(Exercise directions): Down to the last line, the material below should be reproduced exactly.

(Data shown):
== Segment start ==
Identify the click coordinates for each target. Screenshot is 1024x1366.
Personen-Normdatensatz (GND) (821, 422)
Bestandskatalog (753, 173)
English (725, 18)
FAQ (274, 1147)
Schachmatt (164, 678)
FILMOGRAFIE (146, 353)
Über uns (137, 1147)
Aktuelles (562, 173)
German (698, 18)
== Segment end ==
(Solved problem):
Identify the click coordinates for each target. Screenshot is 1024x1366.
Personen-Normdatensatz (GND) (821, 422)
Bestandskatalog (753, 173)
English (725, 18)
FAQ (274, 1147)
Schachmatt (164, 678)
FILMOGRAFIE (146, 353)
Über uns (137, 1147)
Aktuelles (562, 173)
German (698, 18)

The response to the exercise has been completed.